League of Legends SEA Tour
- Formerly: Garena Premier League
- Sport: League of Legends
- Founded: 2018
- First season: Summer 2018
- Folded: 2019
- Replaced by: Pacific Championship Series (merged with LMS)
- Owners: FunPlus Garena
- No. of teams: 4 (Spring) 8 (Summer)
- Countries: Southeast Asia (Indonesia, Malaysia, Philippines, Singapore, Thailand)
- Last champion: MEGA Esports (2nd title)
- Qualification: LST Qualifiers
- Broadcasters: Garena Live, YouTube
- International cups: Mid Season Invitational World Championship
- Website: www.lolseatour.com

= League of Legends SEA Tour =

2018–2019 esports league in Southeast Asia

The League of Legends SEA Tour (LST) was a professional League of Legends esports tournament in Southeast Asia that was founded in 2018 by Garena as a replacement for the Garena Premier League (GPL). The competition consisted of teams who qualified through the LST qualifiers of each minor region: Indonesia–Malaysia–Singapore, Philippines, and Thailand. Winners of the LST represented Southeast Asia at the Mid-Season Invitational and World Championship.

It was announced in September 2019 that the LST would be merged with the League of Legends Master Series (Taiwan/Hong Kong/Macau) to create a new professional league for all Garena-affiliated regions (excluding Vietnam), the Pacific Championship Series (PCS).

==Minor regions of the LST==
In 2019, based on the League of Legends local servers in Southeast Asia that have been released by Garena, LST is divided into some minor regions. Each region will have one spot in the spring season, while in the summer season it will be decided based on the results of the spring season.

In May 2019, Indonesia's local server for League of Legends was closed by Garena. Indonesian players were transferred to the SAM server (Singapore & Malaysia) and Indonesia was merged with Malaysia–Singapore to form a single minor region for the 2019 Summer Season.

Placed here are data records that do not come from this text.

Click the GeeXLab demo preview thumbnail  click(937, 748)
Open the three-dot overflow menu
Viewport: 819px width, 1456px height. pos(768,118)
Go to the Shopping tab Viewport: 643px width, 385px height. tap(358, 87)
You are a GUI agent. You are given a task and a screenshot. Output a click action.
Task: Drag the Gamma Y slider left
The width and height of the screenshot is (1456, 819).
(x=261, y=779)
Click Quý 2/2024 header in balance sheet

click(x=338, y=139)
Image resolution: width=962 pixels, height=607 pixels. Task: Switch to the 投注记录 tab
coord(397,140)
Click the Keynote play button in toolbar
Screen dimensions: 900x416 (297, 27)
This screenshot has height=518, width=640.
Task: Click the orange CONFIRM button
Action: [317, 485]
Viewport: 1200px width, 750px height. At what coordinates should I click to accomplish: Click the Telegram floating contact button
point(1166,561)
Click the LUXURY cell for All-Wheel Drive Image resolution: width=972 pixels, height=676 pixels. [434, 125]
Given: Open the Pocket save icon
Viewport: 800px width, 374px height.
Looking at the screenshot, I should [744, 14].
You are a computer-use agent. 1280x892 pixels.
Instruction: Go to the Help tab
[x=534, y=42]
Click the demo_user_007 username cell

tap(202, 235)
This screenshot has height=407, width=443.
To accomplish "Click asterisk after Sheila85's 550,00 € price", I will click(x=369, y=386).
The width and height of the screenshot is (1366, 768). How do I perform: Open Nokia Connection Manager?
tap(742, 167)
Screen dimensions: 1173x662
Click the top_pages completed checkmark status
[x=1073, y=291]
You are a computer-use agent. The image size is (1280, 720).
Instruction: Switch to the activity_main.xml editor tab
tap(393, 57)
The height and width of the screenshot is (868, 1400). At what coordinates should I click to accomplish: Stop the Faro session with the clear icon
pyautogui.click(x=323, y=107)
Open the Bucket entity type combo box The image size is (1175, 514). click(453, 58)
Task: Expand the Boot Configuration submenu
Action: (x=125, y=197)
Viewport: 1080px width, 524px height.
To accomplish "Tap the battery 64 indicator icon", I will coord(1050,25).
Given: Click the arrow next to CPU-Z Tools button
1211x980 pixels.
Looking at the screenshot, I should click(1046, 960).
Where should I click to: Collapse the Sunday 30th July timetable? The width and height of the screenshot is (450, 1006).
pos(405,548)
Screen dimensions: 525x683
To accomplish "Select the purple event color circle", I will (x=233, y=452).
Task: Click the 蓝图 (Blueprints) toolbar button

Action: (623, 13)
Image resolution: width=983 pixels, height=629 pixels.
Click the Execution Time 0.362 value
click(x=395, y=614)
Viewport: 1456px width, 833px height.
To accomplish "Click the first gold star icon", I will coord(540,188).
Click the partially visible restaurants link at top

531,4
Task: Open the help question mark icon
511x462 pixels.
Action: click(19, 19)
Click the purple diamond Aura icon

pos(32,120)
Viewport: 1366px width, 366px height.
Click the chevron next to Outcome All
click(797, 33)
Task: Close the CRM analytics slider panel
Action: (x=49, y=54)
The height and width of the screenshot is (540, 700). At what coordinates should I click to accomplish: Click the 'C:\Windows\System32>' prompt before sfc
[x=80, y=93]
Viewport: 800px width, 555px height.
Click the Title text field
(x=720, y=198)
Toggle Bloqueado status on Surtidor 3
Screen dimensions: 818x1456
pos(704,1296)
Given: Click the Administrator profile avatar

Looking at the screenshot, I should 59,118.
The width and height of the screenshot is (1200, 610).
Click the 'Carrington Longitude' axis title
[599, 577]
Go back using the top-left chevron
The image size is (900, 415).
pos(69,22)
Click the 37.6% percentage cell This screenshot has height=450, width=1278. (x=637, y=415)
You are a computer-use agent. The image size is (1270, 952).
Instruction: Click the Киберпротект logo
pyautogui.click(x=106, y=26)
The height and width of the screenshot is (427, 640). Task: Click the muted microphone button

| Minor region (local server) | Spring | Summer |
| Indonesia | 1 | 3 |
| Malaysia Singapore | 1 |
| Philippines | 1 | 2 |
| Thailand | 1 | 3 |

== Format (2019 Summer) ==
Ranked Qualifier (Stage 1):

- Teams can register online and gain points by playing Ranked Solo Queue at local server: PH server (Philippines), TH server (Thailand), SAM server (Singapore & Malaysia, merged with Indonesia since May 2019).
- Top 7 teams of PH server, TH server and top 6 of SAM server with the highest points qualify for Stage 2.

National Qualifier (Stage 2):

- 8 teams participate in each minor region:
  - Some qualified through Stage 1.
  - Runner-up teams of Spring National Minor are invited.
- Double Elimination.
- Finals are best of three, all other matches are best of one.
- 4 winners qualify for Main Season: 1 from Indonesia-Malaysia-Singapore, 1 from Philippines, 2 from Thailand.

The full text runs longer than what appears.